D. José Ornelas destaca que “há dois milénios e meio que a voz do profeta continua a despertar os adormecidos no comodismo ou na apatia e vem semeando uma Palavra e um sonho de Deus para a humanidade”, considerando que “não foi inútil esta Palavra poética e profética”, porque “muitos deixaram-se transformar pela profecia e pelo Espírito que a inspira, sonharam o sonho de Deus e levantaram-se do medo, do desânimo e da apatia”.

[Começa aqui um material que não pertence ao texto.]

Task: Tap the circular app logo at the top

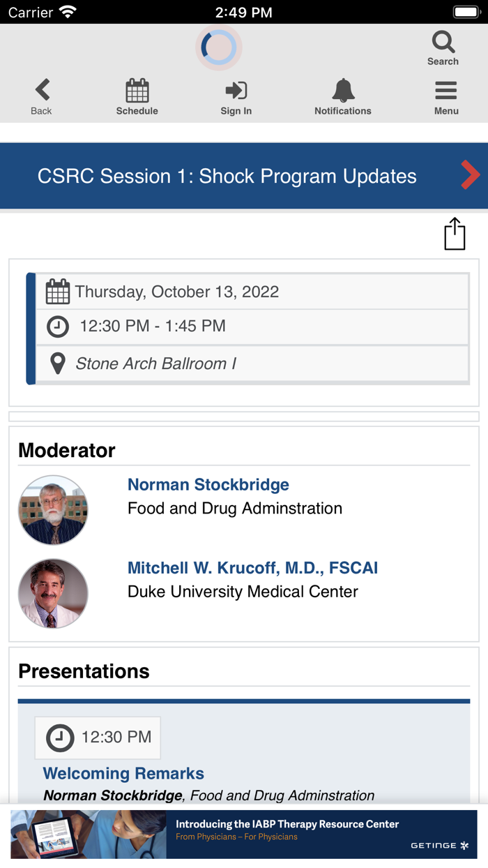Action: click(218, 47)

“Percorreram desertos de descrença e de ausência de meios, contagiaram outros e atravessaram rios de dificuldades e perigos, reconstruiram ruínas, recuperaram campos e pomares, construíram cidades de dignidade e solidariedade e afirmaram a possibilidade de um futuro melhor”, acrescenta.

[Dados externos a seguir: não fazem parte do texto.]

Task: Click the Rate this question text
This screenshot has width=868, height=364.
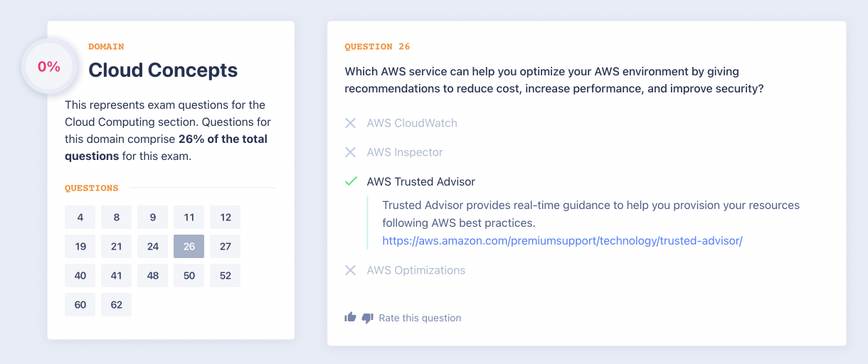Action: pos(420,318)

“É a essa atitude concreta e transformadora que nos chama o Natal”, sinaliza, esclarecendo que “o otimismo, o sonho criador de futuro, a luz que aquece o coração e move à ação, não são o resultado de tempos fáceis que favorecem visões otimistas e cómodas do amanhã”.
Tornar realidade o Natal
“Sonhar e partilhar o sonho de Deus é particularmente importante e criador, nas situações difíceis e desafiadoras em que vivemos. A luz é particularmente preciosa onde há trevas, o consolo onde existem lágrimas, a reconciliação e a paz onde existem conflitos e guerras”, realça.
Por isso, o bispo de Leiria-Fátima defende que neste Natal, “é a nossa vez de nos levantar, de acender a luz da esperança possível, de vencer os desertos da incredulidade e da comodidade, de participar ativamente na construção de um mundo, mais humano, mais justo e em paz, mesmo a custo das distâncias a percorrer, das dificuldades e medos a vencer, das manipulações e derrotismos a superar”.

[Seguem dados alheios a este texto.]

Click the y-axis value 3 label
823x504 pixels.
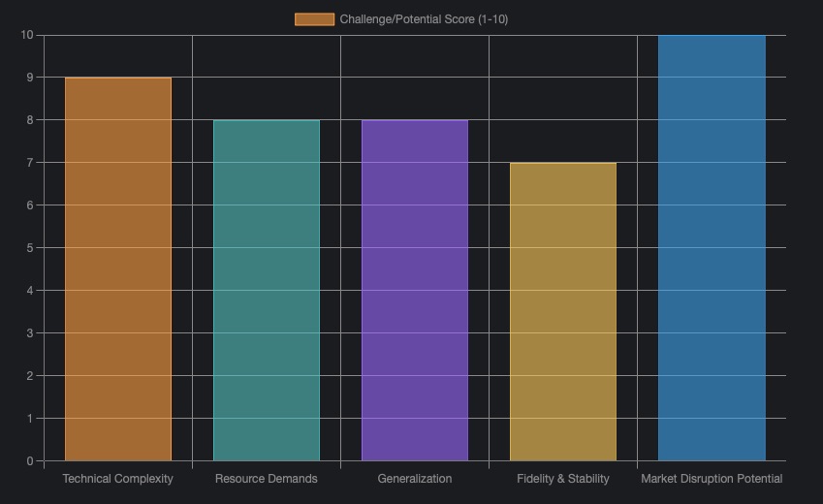click(30, 333)
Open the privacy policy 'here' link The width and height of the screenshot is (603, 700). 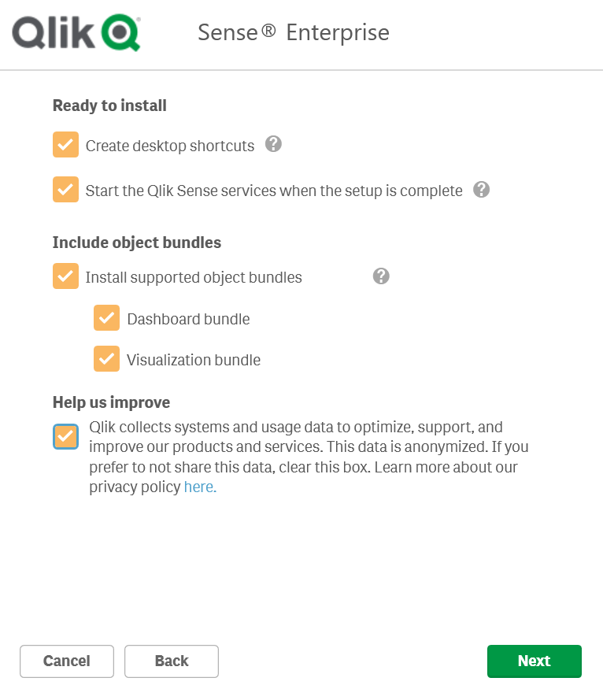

“Porque há muitas armas de guerra a transformar em foices e arados; muito troar de canhões, tanques e aviões a substituir por canções de paz e solidariedade; palavras e atitudes de ódio, discriminação e exclusão a transformar em gestos de acolhimento, integração e solidariedade”, explica.
Reforçando que a profecia de Isaías apresenta-se como um dom e um caminho para a transformação que o Natal nos propõe - ‘Porque um menino nasceu para nós, um filho nos foi dado”, D. José Ornelas diz que “não há nada de mais contrário ao choro de um recém-nascido que pede tranquilidade, atenção e cuidado, do que o estrondo das armas, a destruição dos meios de vida, os discursos de ódio e de exclusão”, explicando que no centro do sonho de Isaías, “a promessa do menino gera alegria, ternura e esperança, mas propõe-se igualmente como propósito de acolhimento, cuidado atento e amor”.
“Ele veio para salvar e cuidar, a começar dos mais pequenos e frágeis, mas oferece-se, antes de mais, como um menino, um filho humano, que pede acolhimento, cuidado, atenção e carinho. Porque, acolhendo e cuidando, tornamo-nos melhores, mais humanos e entendemos a realidade concreta do projeto de Deus para transformar o mundo, não destruindo e amedrontado, mas cuidando e acarinhando”.
“Este é o espírito e a atitude do Natal que celebramos”, reforça o prelado, advertindo que “não vale apenas um dia, mas é uma atitude de vida, um projeto de família, de Igreja e de humanidade”.
“Continuemos a tornar realidade o Natal, fazendo ecoar, com a nossa voz, o canto dos anjos e, com as nossas atitudes transformadas, aquilo que cantamos”, conclui.